There are many easy solutions to the challenges the carbon industry faces with no foreseeable major roadblocks:* The Paris Climate Agreement allows for an agreed global carbon price through a regulated international framework – international trading schemes that allow the landholder and various business to trade the carbon credit as a financial commodity are currently being developed* Significant public push for more climate action – will incentivise governments worldwide to allocate more resources* Growing awareness of carbon farming benefits to society, economy and environment* Need to implement more story telling into the selling and buying of carbon – for example Qantas and the carbon industry need to explain that if you pay to offset your carbon on your flight it will go into growing a tree on a farm – this will incentivise others to invest in the offset program* A global carbon price through better government policy will allow the industry to regulate itself – emissions would simultaneously reduce while companies become more innovative to pay less to offset while the carbon farming industry would be entirely funded through those offsets.* Land to be managed ‘holistically’, meaning people, finances and ecology are all considered throughout the life of the carbon project.
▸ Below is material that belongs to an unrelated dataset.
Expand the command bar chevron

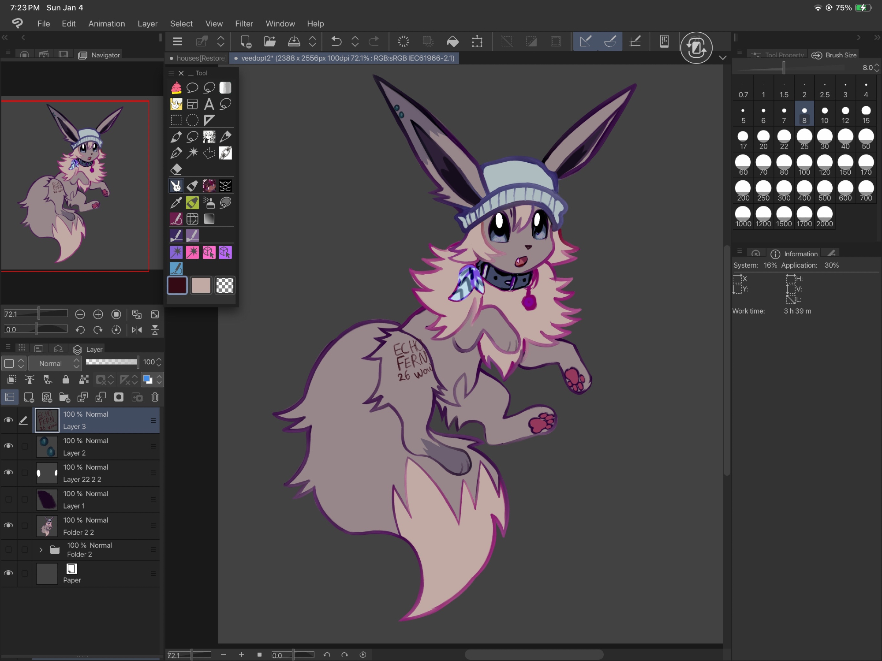pos(722,58)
The Paris Climate Agreement sets the international framework for a global carbon price which would stimulate and help the carbon farming industry grow even more so than it currently is. Carbon dioxide is a natural resource, like anything else…like gold, like oil. If we begin to see carbon as the building block for all life, and value that block the same way we would a block of gold, the carbon industry will explode with investment and employment. There is a trillion dollar untapped gold mine in sitting up there in the atmosphere right now. Yes there are challenges in mining it, but there are challenges in everything we do. That hasn’t stopped us before as a human race, and it shouldn’t now. This industry is the future of humanity, we can turn the global capitalism model on its head by basing it on the regeneration of nature and not degeneration. And we can do that all just by placing a monetary value on nature. This is the triple bottom line winner to climate, agriculture and producing more healthy, nutrient rich foods. A commercially viable industry with a big future…the world’s next gold rush.